/sea-ice-prediction-gradient

Sea Ice Prediction Project, now hosted using Paperspace's Gradient service for added efficiency

Primary LanguageJupyter Notebook

Sea Ice Prediction

As a capstone project for my time in the Data Science Immersive program at the Chicago branch of the Flatiron School, I decided to try my hand at prediction of the extent and concentration of sea ice into the future. I have a strong urge to use the tools of data science and mathematics to help us predict the future health of our planet, and one of the most salient litmus tests we have is the health of the sea ice. Sometimes I find that it can be easy to get stuck behind a wall of numbers, especially as a data scientist, and as a result I wanted to attempt a more distinctive visual representation of the future predicted health of the sea ice through images.

The Data

The data for this project comes directly from the National Snow and Ice Data Center (website). In particular they have a data set called the Sea Ice Index which is an overview of the extent and concentration of sea ice around the world since 1978. The data are available as CSV files indicating extent in aggregate or as various different geographical files such as ESRI Shapefiles, GeoTiff files, or raw images.

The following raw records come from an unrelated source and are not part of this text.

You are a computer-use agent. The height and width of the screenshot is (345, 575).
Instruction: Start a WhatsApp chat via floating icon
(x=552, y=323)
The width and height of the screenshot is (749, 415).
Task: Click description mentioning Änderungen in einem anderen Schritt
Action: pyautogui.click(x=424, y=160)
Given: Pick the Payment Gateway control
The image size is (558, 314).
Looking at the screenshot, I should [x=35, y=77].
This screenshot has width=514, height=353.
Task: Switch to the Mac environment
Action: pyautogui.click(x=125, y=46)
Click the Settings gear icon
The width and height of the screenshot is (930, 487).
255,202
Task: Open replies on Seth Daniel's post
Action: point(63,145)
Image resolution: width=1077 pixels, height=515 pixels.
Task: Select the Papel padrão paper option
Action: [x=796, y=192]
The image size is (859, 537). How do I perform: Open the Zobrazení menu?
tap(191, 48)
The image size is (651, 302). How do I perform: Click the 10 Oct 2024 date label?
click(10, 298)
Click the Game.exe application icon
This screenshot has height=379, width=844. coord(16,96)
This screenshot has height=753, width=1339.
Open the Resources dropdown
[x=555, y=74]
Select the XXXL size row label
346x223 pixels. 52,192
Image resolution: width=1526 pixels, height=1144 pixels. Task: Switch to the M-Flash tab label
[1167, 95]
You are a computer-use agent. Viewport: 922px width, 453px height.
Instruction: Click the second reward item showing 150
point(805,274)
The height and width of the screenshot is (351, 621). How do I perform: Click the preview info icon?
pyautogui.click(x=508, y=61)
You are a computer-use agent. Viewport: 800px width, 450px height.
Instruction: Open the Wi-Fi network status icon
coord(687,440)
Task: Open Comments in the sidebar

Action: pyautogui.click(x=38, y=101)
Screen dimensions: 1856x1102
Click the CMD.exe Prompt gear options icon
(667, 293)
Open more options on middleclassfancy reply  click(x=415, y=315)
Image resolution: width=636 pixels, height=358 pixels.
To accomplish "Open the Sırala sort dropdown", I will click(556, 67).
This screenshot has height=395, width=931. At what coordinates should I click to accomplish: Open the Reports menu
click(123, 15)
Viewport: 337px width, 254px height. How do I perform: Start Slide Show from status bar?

The data is available in both daily and monthly resolutions. For the purposes of this project, and its large data requirement, I opted to focus my attention on the daily GeoTiff files.

Project Goals

This project aims to:

  • Predict from previous image data the future boundary of sea ice
  • Predict from previous image data the future concentration of sea ice
  • Create interactive displays to see the progression of the prediction into future years
  • Create an interactive system to see when certain conditions are met by sea ice in the predictive models.

Project Structure

This project is broken up roughly into the following components:

  • NSIDC Data Downloader: this class defines tools that can be used to download the needed GeoTiff raster files from the NSIDC FTP server
  • GeoTiff Processor Class: this class defines tools that are used to extract the relevant information from GeoTiff files and preprocess this for use in our modeling.
  • Ice Modeler Class: this class defines an extension of the Keras Sequential model incorporating time distributed layers and the needed temporal convolutional network structure.
  • Modeling Notebooks: depending on how things pan out, there will be multiple jupyter notebooks that will make use of the aforementioned classes and scripts to import and process data, as well as perform the overall modeling.

Project Dependecies:

This project requires the following dependencies:

  • Numpy
  • Pandas (for image indexing)
  • Matplotlib (for image generation, specifically of concentration image files)
  • Rasterio (for image processing and data extraction) -- to be removed in future versions, requires GDAL installation (which can be a pain)
  • Keras and dependencies (for neural network modeling)
  • Keras-tcn (special temporal convolutional network layer) -- downloaded from Phillippe Remy's GitHub but also packaged in with this repository or available through pip.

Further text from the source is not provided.